* [Work to do]
Rewrite these lines with every "coordinate pair" changed to "point" and nothing else altered.

* [Material for this exercise]
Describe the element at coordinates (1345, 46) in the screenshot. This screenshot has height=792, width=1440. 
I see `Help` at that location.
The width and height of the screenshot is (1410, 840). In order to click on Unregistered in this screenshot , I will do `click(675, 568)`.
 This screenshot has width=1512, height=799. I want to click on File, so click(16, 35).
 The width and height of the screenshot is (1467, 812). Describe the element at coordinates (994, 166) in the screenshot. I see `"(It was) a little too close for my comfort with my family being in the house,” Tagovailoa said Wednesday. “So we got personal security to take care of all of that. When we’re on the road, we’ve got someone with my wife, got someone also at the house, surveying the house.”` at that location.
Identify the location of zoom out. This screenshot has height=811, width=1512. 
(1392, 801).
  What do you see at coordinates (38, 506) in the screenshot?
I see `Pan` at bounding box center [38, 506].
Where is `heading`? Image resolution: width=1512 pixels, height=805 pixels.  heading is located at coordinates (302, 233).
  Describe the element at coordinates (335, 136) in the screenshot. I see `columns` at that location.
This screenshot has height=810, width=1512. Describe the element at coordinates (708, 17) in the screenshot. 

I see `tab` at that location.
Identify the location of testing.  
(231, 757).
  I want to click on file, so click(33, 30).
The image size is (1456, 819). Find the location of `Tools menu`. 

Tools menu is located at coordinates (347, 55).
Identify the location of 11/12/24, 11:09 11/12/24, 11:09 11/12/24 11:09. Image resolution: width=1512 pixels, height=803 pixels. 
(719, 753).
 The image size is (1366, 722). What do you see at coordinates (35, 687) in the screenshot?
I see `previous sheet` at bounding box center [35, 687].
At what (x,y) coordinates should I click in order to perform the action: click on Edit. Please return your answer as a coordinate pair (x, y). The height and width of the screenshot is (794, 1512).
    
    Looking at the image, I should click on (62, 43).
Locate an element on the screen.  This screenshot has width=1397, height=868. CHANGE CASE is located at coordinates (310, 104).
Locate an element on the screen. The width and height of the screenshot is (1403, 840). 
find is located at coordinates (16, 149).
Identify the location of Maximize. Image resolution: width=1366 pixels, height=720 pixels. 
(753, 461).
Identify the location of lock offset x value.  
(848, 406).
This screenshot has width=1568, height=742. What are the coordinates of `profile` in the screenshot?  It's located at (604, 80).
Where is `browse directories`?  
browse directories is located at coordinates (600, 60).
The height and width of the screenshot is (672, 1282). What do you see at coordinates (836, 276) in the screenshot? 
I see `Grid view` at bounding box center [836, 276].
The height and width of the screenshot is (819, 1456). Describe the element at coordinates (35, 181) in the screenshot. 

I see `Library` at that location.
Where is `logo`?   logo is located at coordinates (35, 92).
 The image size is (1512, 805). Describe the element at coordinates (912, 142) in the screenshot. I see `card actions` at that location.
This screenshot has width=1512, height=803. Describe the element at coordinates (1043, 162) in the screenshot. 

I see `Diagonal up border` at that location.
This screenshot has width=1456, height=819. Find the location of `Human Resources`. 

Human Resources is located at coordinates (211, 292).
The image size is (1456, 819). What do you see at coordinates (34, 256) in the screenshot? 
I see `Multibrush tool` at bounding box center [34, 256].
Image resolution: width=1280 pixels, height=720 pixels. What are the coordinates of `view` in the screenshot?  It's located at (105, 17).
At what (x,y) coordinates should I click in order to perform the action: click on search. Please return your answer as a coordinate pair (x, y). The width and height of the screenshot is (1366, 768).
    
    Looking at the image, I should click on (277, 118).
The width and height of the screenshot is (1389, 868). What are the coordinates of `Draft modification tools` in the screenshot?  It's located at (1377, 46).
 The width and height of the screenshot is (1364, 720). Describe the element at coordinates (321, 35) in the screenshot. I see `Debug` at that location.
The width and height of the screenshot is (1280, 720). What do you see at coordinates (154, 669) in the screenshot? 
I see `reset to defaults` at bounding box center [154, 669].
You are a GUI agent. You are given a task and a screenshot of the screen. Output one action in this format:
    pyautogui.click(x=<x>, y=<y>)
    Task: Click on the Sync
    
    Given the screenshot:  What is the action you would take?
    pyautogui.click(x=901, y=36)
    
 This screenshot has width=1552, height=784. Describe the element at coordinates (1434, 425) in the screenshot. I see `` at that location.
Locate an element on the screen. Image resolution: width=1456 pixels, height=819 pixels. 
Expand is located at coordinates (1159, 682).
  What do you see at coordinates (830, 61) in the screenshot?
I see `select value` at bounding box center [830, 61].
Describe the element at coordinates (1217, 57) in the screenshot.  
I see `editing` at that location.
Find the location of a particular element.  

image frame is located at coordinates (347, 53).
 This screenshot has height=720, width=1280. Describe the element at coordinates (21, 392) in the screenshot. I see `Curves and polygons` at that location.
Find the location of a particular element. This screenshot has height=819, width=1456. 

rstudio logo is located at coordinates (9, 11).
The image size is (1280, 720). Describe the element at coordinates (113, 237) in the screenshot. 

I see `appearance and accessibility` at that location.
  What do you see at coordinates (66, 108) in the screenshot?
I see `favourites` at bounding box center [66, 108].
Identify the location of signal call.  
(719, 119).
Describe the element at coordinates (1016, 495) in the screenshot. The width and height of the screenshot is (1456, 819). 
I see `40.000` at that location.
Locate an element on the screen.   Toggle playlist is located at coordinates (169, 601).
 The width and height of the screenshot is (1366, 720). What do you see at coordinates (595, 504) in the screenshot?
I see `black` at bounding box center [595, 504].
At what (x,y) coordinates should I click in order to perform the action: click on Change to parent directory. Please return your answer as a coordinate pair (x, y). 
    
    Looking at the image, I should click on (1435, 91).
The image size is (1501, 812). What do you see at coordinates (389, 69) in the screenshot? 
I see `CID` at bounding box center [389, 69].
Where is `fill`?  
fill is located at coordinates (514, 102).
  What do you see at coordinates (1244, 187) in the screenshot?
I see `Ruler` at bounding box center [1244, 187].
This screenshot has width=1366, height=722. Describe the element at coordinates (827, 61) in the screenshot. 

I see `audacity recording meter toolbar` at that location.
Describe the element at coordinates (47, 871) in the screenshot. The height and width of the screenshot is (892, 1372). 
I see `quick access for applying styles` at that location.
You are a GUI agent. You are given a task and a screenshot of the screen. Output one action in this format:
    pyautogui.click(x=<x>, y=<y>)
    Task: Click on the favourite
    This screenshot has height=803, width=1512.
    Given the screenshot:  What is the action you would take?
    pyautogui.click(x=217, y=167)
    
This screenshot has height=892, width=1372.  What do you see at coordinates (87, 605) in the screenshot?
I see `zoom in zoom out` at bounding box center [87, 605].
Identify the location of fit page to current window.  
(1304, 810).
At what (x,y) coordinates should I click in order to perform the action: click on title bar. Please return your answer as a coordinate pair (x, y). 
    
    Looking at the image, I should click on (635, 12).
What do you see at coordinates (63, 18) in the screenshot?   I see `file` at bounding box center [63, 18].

* [Solution to the exercise]
Describe the element at coordinates (1345, 46) in the screenshot. This screenshot has height=792, width=1440. 
I see `Help` at that location.
The width and height of the screenshot is (1410, 840). In order to click on Unregistered in this screenshot , I will do `click(675, 568)`.
 This screenshot has width=1512, height=799. I want to click on File, so click(16, 35).
 The width and height of the screenshot is (1467, 812). Describe the element at coordinates (994, 166) in the screenshot. I see `"(It was) a little too close for my comfort with my family being in the house,” Tagovailoa said Wednesday. “So we got personal security to take care of all of that. When we’re on the road, we’ve got someone with my wife, got someone also at the house, surveying the house.”` at that location.
Identify the location of zoom out. This screenshot has height=811, width=1512. 
(1392, 801).
  What do you see at coordinates (38, 506) in the screenshot?
I see `Pan` at bounding box center [38, 506].
Where is `heading`? Image resolution: width=1512 pixels, height=805 pixels.  heading is located at coordinates (302, 233).
  Describe the element at coordinates (335, 136) in the screenshot. I see `columns` at that location.
This screenshot has height=810, width=1512. Describe the element at coordinates (708, 17) in the screenshot. 

I see `tab` at that location.
Identify the location of testing.  
(231, 757).
  I want to click on file, so click(33, 30).
The image size is (1456, 819). Find the location of `Tools menu`. 

Tools menu is located at coordinates (347, 55).
Identify the location of 11/12/24, 11:09 11/12/24, 11:09 11/12/24 11:09. Image resolution: width=1512 pixels, height=803 pixels. 
(719, 753).
 The image size is (1366, 722). What do you see at coordinates (35, 687) in the screenshot?
I see `previous sheet` at bounding box center [35, 687].
At what (x,y) coordinates should I click in order to perform the action: click on Edit. Please return your answer as a point (x, y). The height and width of the screenshot is (794, 1512).
    
    Looking at the image, I should click on (62, 43).
Locate an element on the screen.  This screenshot has width=1397, height=868. CHANGE CASE is located at coordinates (310, 104).
Locate an element on the screen. The width and height of the screenshot is (1403, 840). 
find is located at coordinates (16, 149).
Identify the location of Maximize. Image resolution: width=1366 pixels, height=720 pixels. 
(753, 461).
Identify the location of lock offset x value.  
(848, 406).
This screenshot has width=1568, height=742. What are the coordinates of `profile` in the screenshot?  It's located at (604, 80).
Where is `browse directories`?  
browse directories is located at coordinates (600, 60).
The height and width of the screenshot is (672, 1282). What do you see at coordinates (836, 276) in the screenshot? 
I see `Grid view` at bounding box center [836, 276].
The height and width of the screenshot is (819, 1456). Describe the element at coordinates (35, 181) in the screenshot. 

I see `Library` at that location.
Where is `logo`?   logo is located at coordinates (35, 92).
 The image size is (1512, 805). Describe the element at coordinates (912, 142) in the screenshot. I see `card actions` at that location.
This screenshot has width=1512, height=803. Describe the element at coordinates (1043, 162) in the screenshot. 

I see `Diagonal up border` at that location.
This screenshot has width=1456, height=819. Find the location of `Human Resources`. 

Human Resources is located at coordinates (211, 292).
The image size is (1456, 819). What do you see at coordinates (34, 256) in the screenshot? 
I see `Multibrush tool` at bounding box center [34, 256].
Image resolution: width=1280 pixels, height=720 pixels. What are the coordinates of `view` in the screenshot?  It's located at (105, 17).
At what (x,y) coordinates should I click in order to perform the action: click on search. Please return your answer as a point (x, y). The width and height of the screenshot is (1366, 768).
    
    Looking at the image, I should click on (277, 118).
The width and height of the screenshot is (1389, 868). What are the coordinates of `Draft modification tools` in the screenshot?  It's located at (1377, 46).
 The width and height of the screenshot is (1364, 720). Describe the element at coordinates (321, 35) in the screenshot. I see `Debug` at that location.
The width and height of the screenshot is (1280, 720). What do you see at coordinates (154, 669) in the screenshot? 
I see `reset to defaults` at bounding box center [154, 669].
You are a GUI agent. You are given a task and a screenshot of the screen. Output one action in this format:
    pyautogui.click(x=<x>, y=<y>)
    Task: Click on the Sync
    
    Given the screenshot:  What is the action you would take?
    pyautogui.click(x=901, y=36)
    
 This screenshot has width=1552, height=784. Describe the element at coordinates (1434, 425) in the screenshot. I see `` at that location.
Locate an element on the screen. Image resolution: width=1456 pixels, height=819 pixels. 
Expand is located at coordinates (1159, 682).
  What do you see at coordinates (830, 61) in the screenshot?
I see `select value` at bounding box center [830, 61].
Describe the element at coordinates (1217, 57) in the screenshot.  
I see `editing` at that location.
Find the location of a particular element.  

image frame is located at coordinates (347, 53).
 This screenshot has height=720, width=1280. Describe the element at coordinates (21, 392) in the screenshot. I see `Curves and polygons` at that location.
Find the location of a particular element. This screenshot has height=819, width=1456. 

rstudio logo is located at coordinates (9, 11).
The image size is (1280, 720). Describe the element at coordinates (113, 237) in the screenshot. 

I see `appearance and accessibility` at that location.
  What do you see at coordinates (66, 108) in the screenshot?
I see `favourites` at bounding box center [66, 108].
Identify the location of signal call.  
(719, 119).
Describe the element at coordinates (1016, 495) in the screenshot. The width and height of the screenshot is (1456, 819). 
I see `40.000` at that location.
Locate an element on the screen.   Toggle playlist is located at coordinates (169, 601).
 The width and height of the screenshot is (1366, 720). What do you see at coordinates (595, 504) in the screenshot?
I see `black` at bounding box center [595, 504].
At what (x,y) coordinates should I click in order to perform the action: click on Change to parent directory. Please return your answer as a point (x, y). 
    
    Looking at the image, I should click on (1435, 91).
The image size is (1501, 812). What do you see at coordinates (389, 69) in the screenshot? 
I see `CID` at bounding box center [389, 69].
Where is `fill`?  
fill is located at coordinates (514, 102).
  What do you see at coordinates (1244, 187) in the screenshot?
I see `Ruler` at bounding box center [1244, 187].
This screenshot has width=1366, height=722. Describe the element at coordinates (827, 61) in the screenshot. 

I see `audacity recording meter toolbar` at that location.
Describe the element at coordinates (47, 871) in the screenshot. The height and width of the screenshot is (892, 1372). 
I see `quick access for applying styles` at that location.
You are a GUI agent. You are given a task and a screenshot of the screen. Output one action in this format:
    pyautogui.click(x=<x>, y=<y>)
    Task: Click on the favourite
    This screenshot has height=803, width=1512.
    Given the screenshot:  What is the action you would take?
    pyautogui.click(x=217, y=167)
    
This screenshot has height=892, width=1372.  What do you see at coordinates (87, 605) in the screenshot?
I see `zoom in zoom out` at bounding box center [87, 605].
Identify the location of fit page to current window.  
(1304, 810).
At what (x,y) coordinates should I click in order to perform the action: click on title bar. Please return your answer as a point (x, y). 
    
    Looking at the image, I should click on (635, 12).
What do you see at coordinates (63, 18) in the screenshot?   I see `file` at bounding box center [63, 18].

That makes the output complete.